Connection to PID Control

If you have studied control systems, gradient descent will feel familiar. It IS a feedback loop.

  Gradient Descent as a Feedback Loop
  ──────────────────────────────────────────────

  PID Controller:
    error = setpoint - measurement
    output = Kp * error + Ki * integral(error) + Kd * derivative(error)
    actuator adjusts based on output
    repeat

  Gradient Descent:
    error = loss (how wrong the model is)
    gradient = direction of steepest increase in error
    parameters -= learning_rate * gradient
    repeat

  The parallels:
    error signal    <-->  loss function
    controller gain <-->  learning rate
    actuator output <-->  parameter update
    plant response  <-->  new predictions

  Gradient descent is a proportional controller (P-only)
  where the gain is the learning rate and the error signal
  is the gradient. Variants like Adam add momentum (similar
  to the I and D terms) for better convergence.

Connect to Applied Math

If you studied optimization in the Applied Mathematics course, gradient descent is the iterative version of setting the derivative to zero. When you can solve the normal equations analytically (as in ordinary least squares), you get the answer in one step. Gradient descent is what you use when the equations are too complex to solve directly, which happens with neural networks, logistic regression, and most modern ML models.
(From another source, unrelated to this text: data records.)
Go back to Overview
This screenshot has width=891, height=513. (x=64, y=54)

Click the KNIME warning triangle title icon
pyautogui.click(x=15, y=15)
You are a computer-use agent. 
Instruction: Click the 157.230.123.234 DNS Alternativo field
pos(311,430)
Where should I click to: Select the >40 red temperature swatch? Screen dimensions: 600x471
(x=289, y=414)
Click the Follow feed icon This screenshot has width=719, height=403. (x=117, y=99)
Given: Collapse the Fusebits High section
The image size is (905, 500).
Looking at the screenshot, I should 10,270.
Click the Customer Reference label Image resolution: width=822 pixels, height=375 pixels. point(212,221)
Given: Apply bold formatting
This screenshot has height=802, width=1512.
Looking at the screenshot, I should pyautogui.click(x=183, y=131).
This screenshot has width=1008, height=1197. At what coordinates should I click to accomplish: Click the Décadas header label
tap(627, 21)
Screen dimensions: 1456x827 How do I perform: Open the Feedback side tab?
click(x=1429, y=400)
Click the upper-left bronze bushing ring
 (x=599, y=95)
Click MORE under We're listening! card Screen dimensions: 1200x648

Multivariate Gradient Descent

The same idea extends to multiple features. Instead of one weight, you have a vector of weights. The gradient is now a vector too: one partial derivative per weight.

import numpy as np
import matplotlib.pyplot as plt

np.random.seed(42)

# ── Generate multi-feature data ──
# True relationship: y = 2*x1 + (-1)*x2 + 0.5*x3 + 5 + noise
n = 200
X = np.random.randn(n, 3)
w_true = np.array([2.0, -1.0, 0.5])
b_true = 5.0
y = X @ w_true + b_true + np.random.randn(n) * 0.5

# ── Feature scaling (important for gradient descent) ──
X_mean = X.mean(axis=0)
X_std = X.std(axis=0)
X_scaled = (X - X_mean) / X_std

# ── Gradient descent ──
w = np.random.randn(3)
b = 0.0
lr = 0.05
epochs = 300

losses = []

print(f"True parameters:    w = {w_true}, b = {b_true:.1f}")
print(f"Initial parameters: w = [{w[0]:.3f}, {w[1]:.3f}, {w[2]:.3f}], b = {b:.3f}")
print()

for epoch in range(epochs):
    # Forward pass
    y_pred = X_scaled @ w + b

    # Loss
    loss = np.mean((y - y_pred) ** 2)
    losses.append(loss)

    # Gradients (vectorized)
    error = y - y_pred
    dw = -2 / n * (X_scaled.T @ error)   # shape: (3,)
    db = -2 / n * np.sum(error)           # scalar

    # Update
    w = w - lr * dw
    b = b - lr * db

    if epoch % 50 == 0 or epoch == epochs - 1:
        print(f"Epoch {epoch:>4d}: loss = {loss:.4f}, w = [{w[0]:.3f}, {w[1]:.3f}, {w[2]:.3f}], b = {b:.3f}")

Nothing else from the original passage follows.